# JWs and tracts



## timfost (Nov 4, 2015)

Just had a good conversaiton with some JWs. I gently challenged them to consider the doctrine of the Trinity, pointing them to some particular verses and encouraging them to read other translations beside their New World Translation, explaining that their Bible was "translated" based on their theology. They said they wanted to study it more and get back to me. 

But of course, they handed me a tract.

Are there any good tracts that I could obtain to hand the JWs, particularly ones that would promote the Deity of Christ?

Thanks!


----------



## jambo (Nov 4, 2015)

There are none the JWs would read as in their eyes they are written by apostates. As you talk regularly with them and they are satisfied that you are not a former JW, nor are any of your family, then they may read what you write. I would not directly speak of the deity of Christ as the conversation becomes like a spiritual chess match but I would highlight names and attributes of God in the OT that are applied to Christ in the NT. Such as, _The Lord (Jehovah) is my shepherd...I am the good shepherd_ etc.

They won't read anything but the NWT as in their mind this is the best ever translation and the most accurate of all versions. However if you can get hold of the New World Interlinear NT the translation under the Greek words varies quite a bit from what appears in the text of the NWT down the side. 

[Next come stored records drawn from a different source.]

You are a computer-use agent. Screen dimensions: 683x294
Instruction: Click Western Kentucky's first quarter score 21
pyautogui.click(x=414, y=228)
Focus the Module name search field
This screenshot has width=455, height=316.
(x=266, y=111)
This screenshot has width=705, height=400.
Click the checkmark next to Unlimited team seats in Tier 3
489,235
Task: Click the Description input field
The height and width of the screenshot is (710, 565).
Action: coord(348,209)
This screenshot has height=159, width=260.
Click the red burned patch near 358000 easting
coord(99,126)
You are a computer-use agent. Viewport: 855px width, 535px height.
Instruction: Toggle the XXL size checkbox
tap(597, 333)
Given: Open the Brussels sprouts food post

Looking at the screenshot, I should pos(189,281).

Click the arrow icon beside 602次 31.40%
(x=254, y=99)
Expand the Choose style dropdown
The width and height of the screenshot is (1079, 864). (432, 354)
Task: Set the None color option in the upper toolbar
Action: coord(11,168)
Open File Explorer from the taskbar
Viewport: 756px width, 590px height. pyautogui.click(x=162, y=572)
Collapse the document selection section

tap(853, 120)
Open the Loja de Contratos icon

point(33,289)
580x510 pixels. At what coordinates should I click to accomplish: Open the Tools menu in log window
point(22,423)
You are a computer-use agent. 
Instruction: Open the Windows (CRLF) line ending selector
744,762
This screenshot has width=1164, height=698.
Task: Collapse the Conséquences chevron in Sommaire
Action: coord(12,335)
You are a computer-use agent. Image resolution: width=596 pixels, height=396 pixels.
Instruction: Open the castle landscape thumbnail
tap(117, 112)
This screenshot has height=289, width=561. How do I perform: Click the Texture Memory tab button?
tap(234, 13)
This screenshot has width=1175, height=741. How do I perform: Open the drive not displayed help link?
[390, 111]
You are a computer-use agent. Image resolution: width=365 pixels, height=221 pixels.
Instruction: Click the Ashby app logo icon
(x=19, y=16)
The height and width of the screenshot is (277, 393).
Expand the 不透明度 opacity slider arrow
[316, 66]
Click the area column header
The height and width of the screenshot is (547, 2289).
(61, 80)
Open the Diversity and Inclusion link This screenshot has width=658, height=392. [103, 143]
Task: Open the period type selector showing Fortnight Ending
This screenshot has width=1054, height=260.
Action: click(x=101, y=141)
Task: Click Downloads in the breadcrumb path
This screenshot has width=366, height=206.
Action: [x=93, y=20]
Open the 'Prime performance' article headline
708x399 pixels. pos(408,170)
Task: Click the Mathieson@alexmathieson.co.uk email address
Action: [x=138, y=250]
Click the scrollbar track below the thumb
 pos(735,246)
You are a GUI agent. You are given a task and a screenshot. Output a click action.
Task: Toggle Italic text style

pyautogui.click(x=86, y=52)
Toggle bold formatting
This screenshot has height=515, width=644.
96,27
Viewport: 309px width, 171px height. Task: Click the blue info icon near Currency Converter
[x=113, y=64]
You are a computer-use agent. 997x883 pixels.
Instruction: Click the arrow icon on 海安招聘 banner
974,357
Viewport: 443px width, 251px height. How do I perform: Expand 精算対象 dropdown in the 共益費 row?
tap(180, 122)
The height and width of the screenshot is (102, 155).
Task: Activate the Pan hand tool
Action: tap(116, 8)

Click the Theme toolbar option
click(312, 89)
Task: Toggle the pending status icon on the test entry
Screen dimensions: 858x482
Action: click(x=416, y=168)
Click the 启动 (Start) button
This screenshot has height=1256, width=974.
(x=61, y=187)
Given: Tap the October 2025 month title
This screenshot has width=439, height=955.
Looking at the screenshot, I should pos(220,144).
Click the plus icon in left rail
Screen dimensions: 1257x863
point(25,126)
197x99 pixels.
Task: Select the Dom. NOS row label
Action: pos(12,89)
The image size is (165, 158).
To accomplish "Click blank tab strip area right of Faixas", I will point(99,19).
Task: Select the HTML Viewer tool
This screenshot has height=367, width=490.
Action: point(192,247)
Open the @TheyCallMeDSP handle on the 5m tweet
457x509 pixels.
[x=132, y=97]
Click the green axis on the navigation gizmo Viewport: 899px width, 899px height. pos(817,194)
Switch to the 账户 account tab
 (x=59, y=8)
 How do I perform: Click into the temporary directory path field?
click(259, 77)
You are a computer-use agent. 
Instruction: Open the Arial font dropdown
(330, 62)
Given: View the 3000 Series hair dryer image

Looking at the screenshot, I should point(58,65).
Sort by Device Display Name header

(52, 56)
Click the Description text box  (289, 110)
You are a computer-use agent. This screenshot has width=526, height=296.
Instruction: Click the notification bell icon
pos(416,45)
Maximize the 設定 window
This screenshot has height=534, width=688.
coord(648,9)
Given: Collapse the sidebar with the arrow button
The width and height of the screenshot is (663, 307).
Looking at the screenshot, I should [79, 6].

You don't get very far with academic but what makes the biggest impact is when you speak of what the Lord means to you personally and what he means to you on a daily basis.

I remember meeting a husband and wife who were both former JWs and the husband was a member of the oversight. They were very involved in the local kingdom hall before their conversion to Christianity. They said that as JWs, when they knocked on doors the majority of Christians they met were very harsh and just wanted to shoot them down. When they met a more gracious and friendly Christian, the impact was always greater.


----------



## TheCalvinist (Nov 4, 2015)

Matt Slick's website carm.org has some really good resources.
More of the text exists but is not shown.